**WHAT TO DO:**
Copy out nothing but the lines from the one holding "Where should I" through the end of the entries below, exactly as written and without the pictures.

Stored data

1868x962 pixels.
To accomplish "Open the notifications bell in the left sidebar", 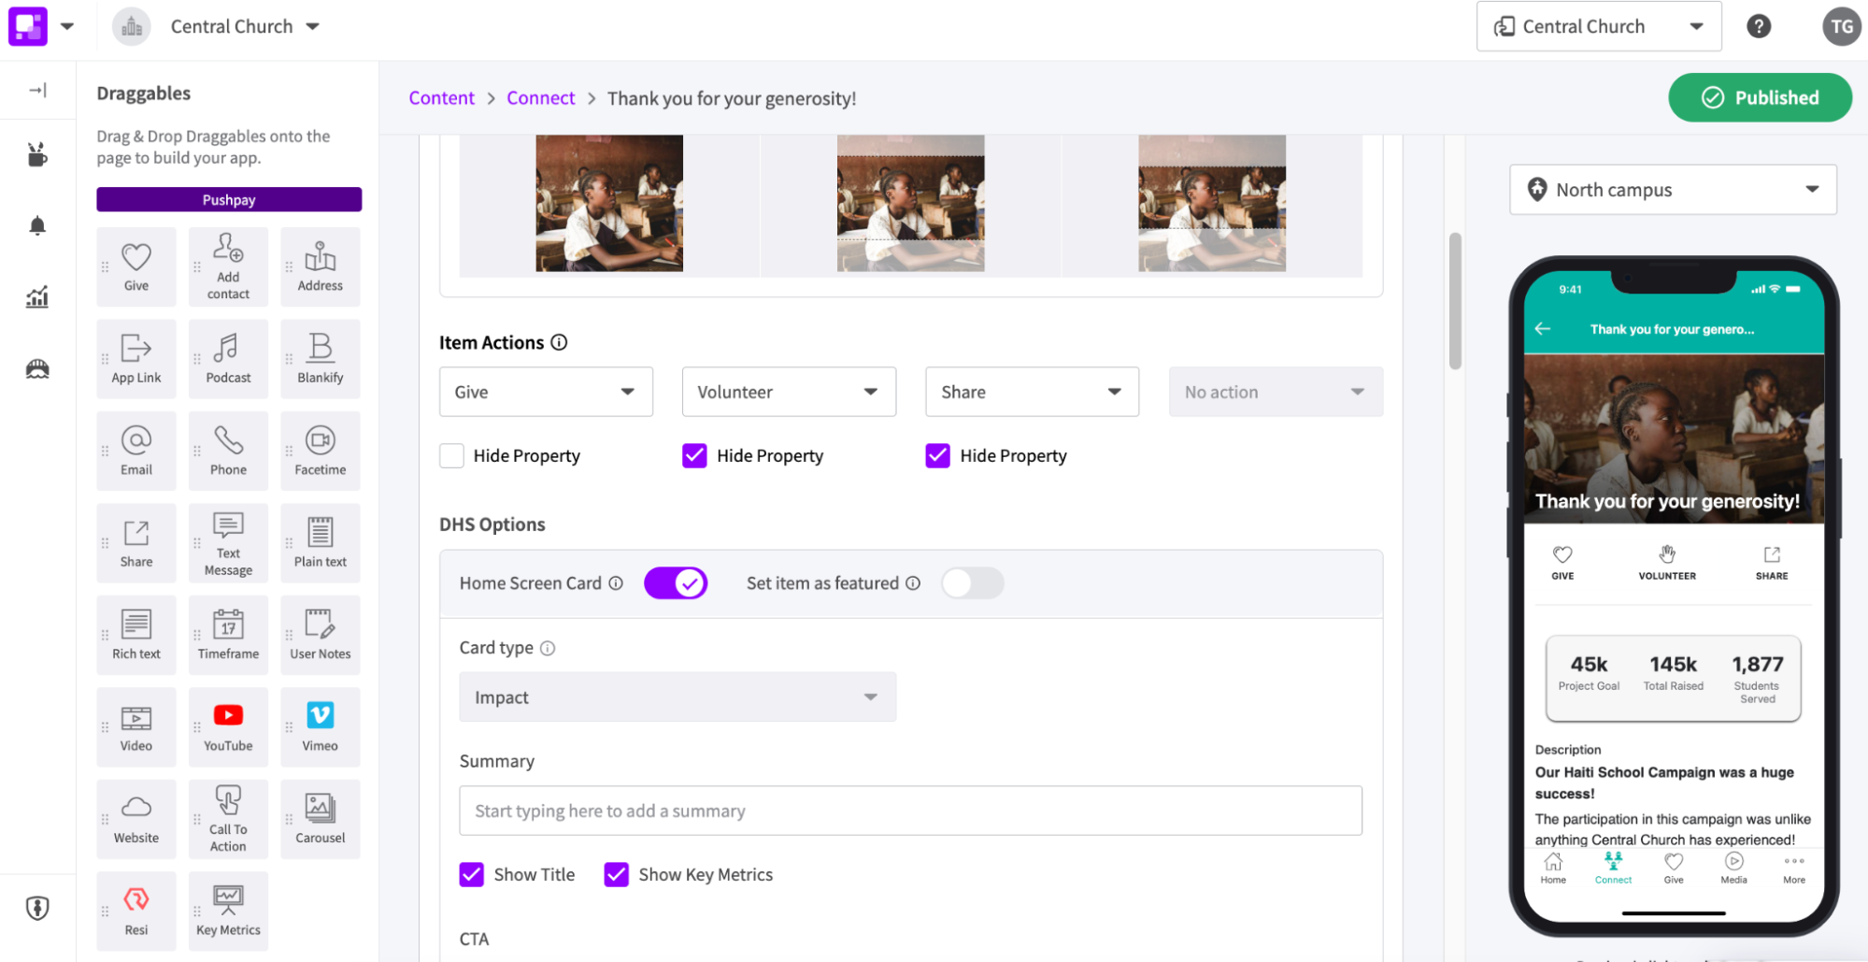I will [37, 224].
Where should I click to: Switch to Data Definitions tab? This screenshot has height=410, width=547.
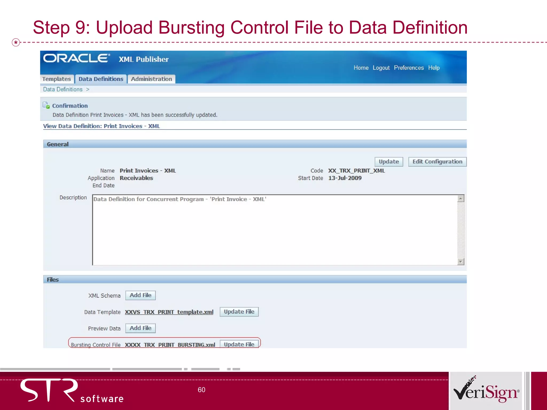coord(101,79)
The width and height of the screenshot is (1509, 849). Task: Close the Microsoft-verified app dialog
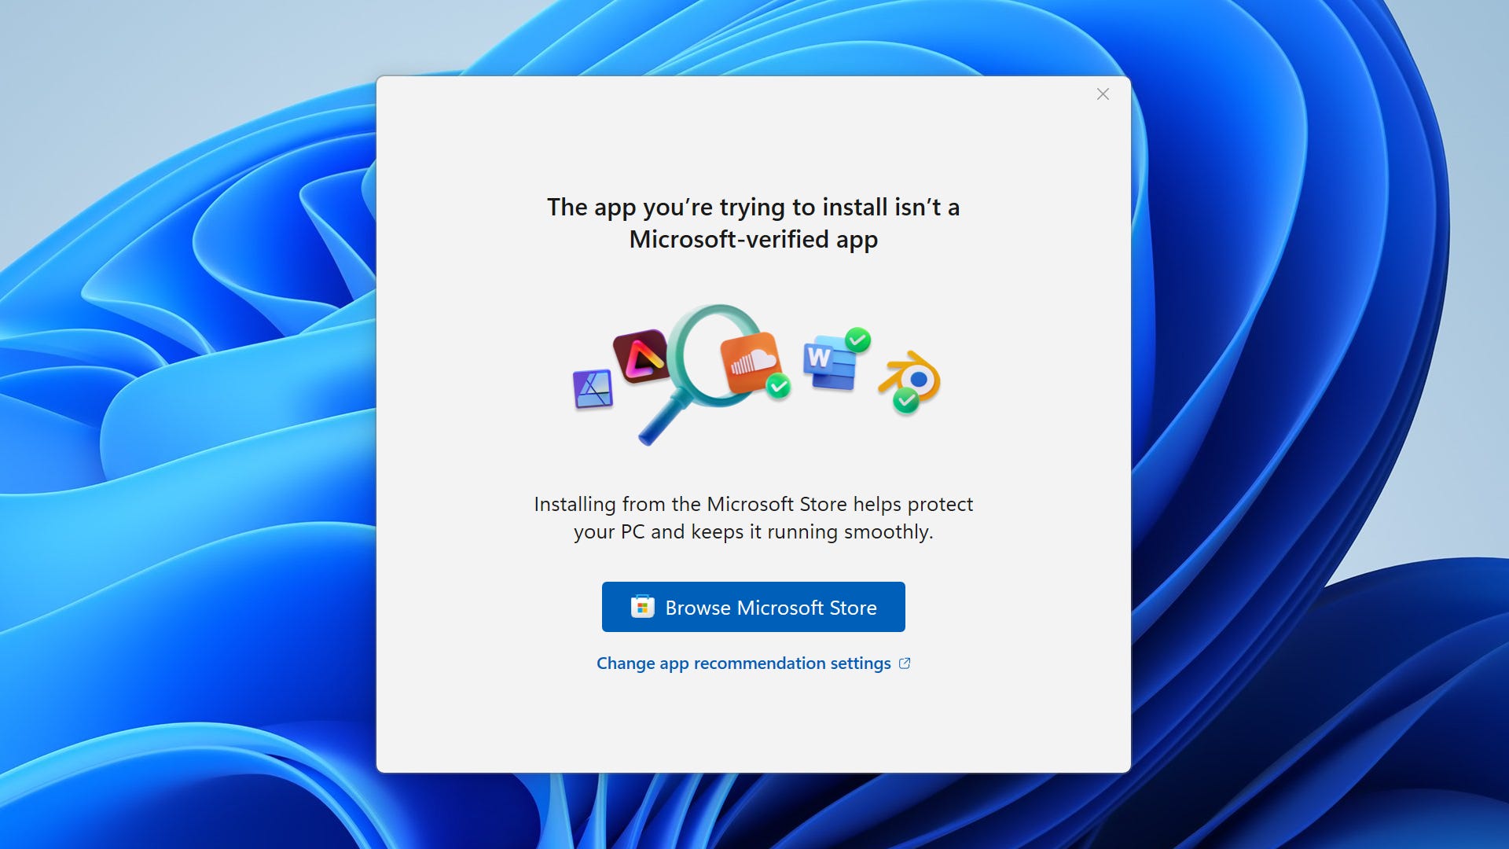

**EXERCISE RESULT:**
Where should I click to: Switch to Data Definitions tab? This screenshot has height=410, width=547.
coord(101,79)
The width and height of the screenshot is (1509, 849). Task: Close the Microsoft-verified app dialog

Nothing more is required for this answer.